Go through the listing below, and from the line containing "You are a computer-use" through its last line, transcribe every line exactly, skipping pictures.

§ DATA FOR THIS EXERCISE:
>>

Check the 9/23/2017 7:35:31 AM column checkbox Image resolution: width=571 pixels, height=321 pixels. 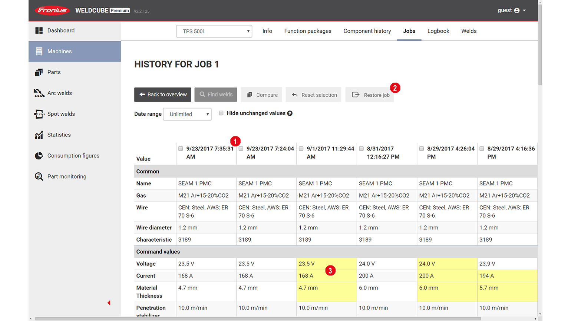click(x=181, y=149)
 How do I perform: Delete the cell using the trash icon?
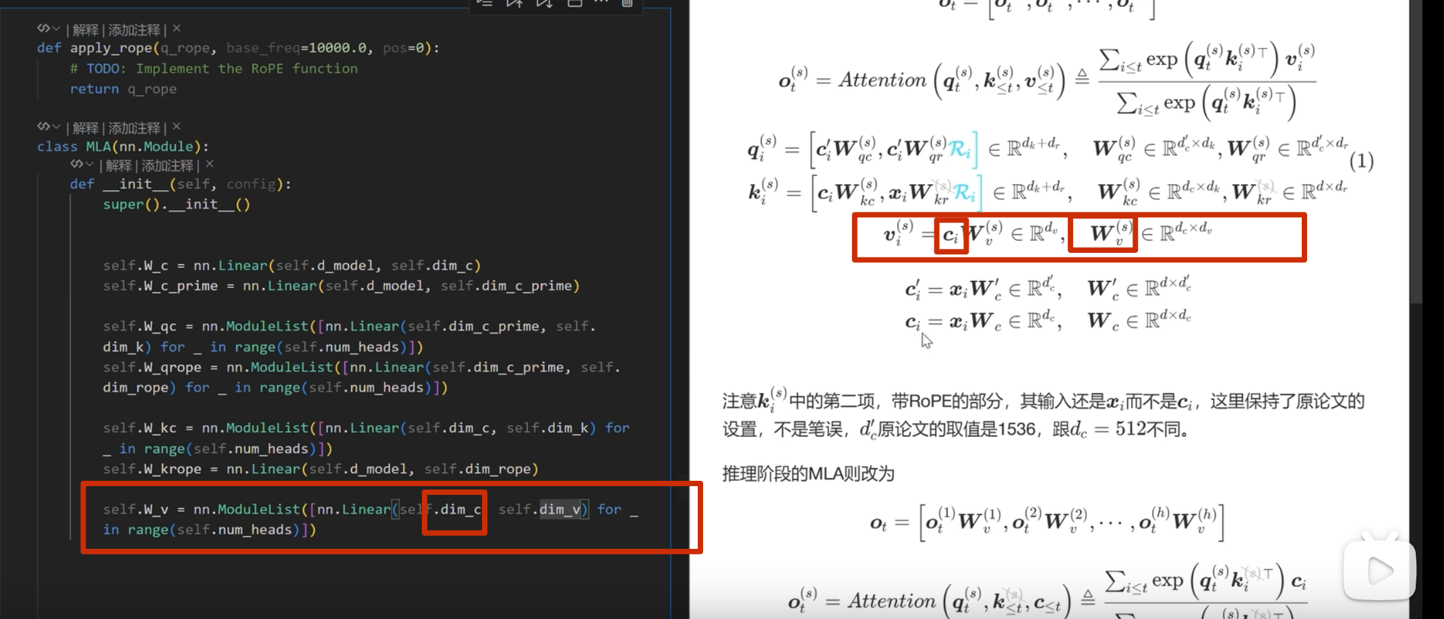click(x=627, y=3)
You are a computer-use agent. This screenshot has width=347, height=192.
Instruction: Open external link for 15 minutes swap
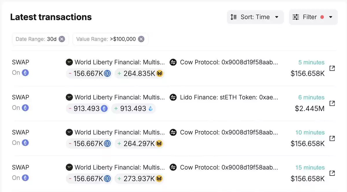(332, 173)
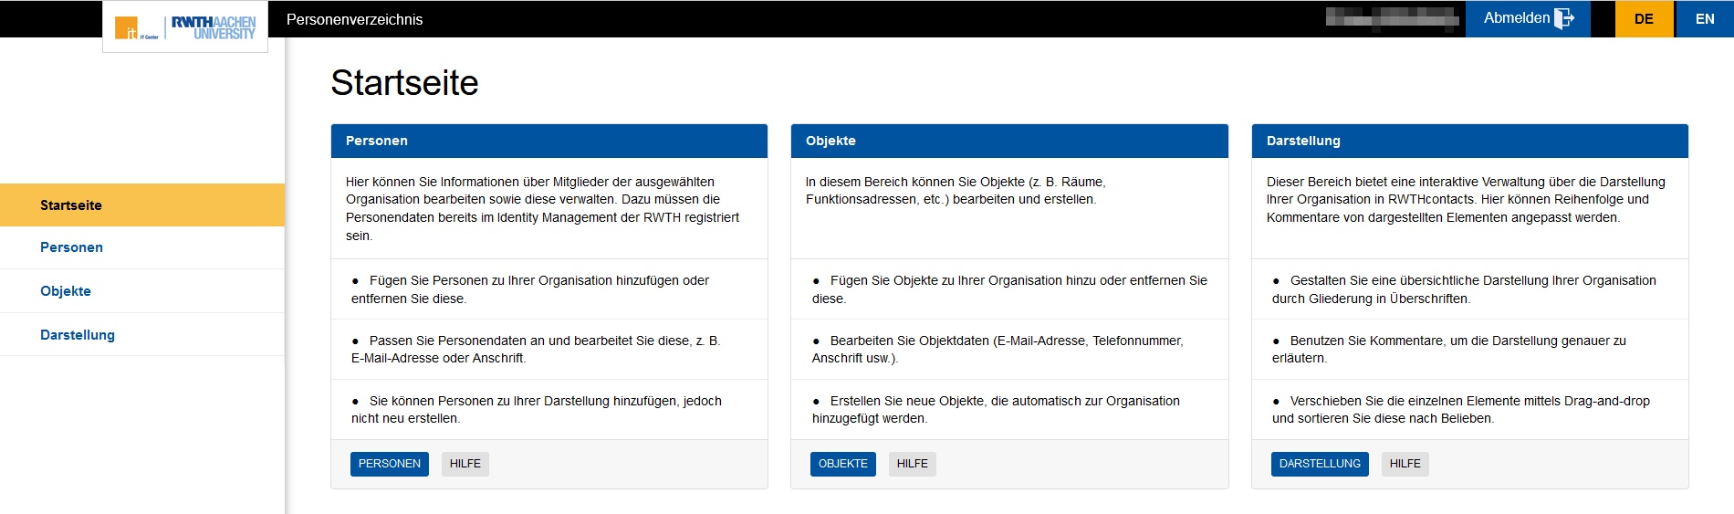Click the blurred username in header
1734x514 pixels.
(x=1392, y=18)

<<

§ ANSWER BOX:
You are a computer-use agent. This screenshot has width=347, height=192.
Instruction: Open external link for 15 minutes swap
(332, 173)
Click the blurred username in header
1734x514 pixels.
(x=1392, y=18)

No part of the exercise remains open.